Monday, April 26, 2010

If at First ...



Success was not a sure thing. Commander Anderson's first attempt to enter the Arctic Ocean from the Bering Strait in June 1958 was turned back by heavy ice and shallow water. In early August Anderson and the Nautilus left Pearl Harbor, Hawaii, to try again. The sub traveled submerged for the entire journey, maneuvering through the Bering Straits in undersea valleys and then skimming along the edge of the ice pack off Alaska's North Slope. There Anderson briefly surfaced to take a radar bearing off a nearby DEW Line station before slipping under the jagged underwater daggers of the ice cap to make a final run for the Pole.

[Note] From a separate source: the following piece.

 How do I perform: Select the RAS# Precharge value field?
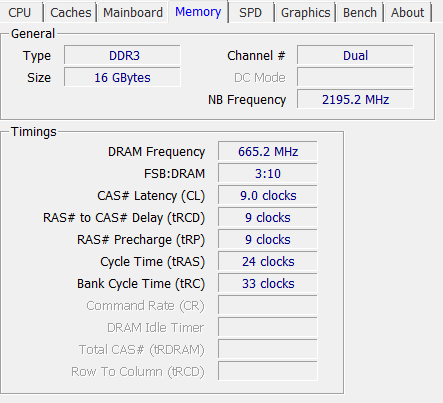pos(268,239)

Once under the ice Nautilus relied upon a unique sonar system that was aimed upward toward the ice overhead as well as down toward the sea floor. "Overhead was incredibly rough, almost solid ice with upside down pinnacles that projected downward as much as eighty feet or more from the surface," Anderson would later write.

Caption: Commander William R. Anderson, captain of the Nautilus, and Dr. Waldo Lyon, the expedition's senior scientist, kept close track of the ice overhead with a special sonar system. U.S. Navy photo.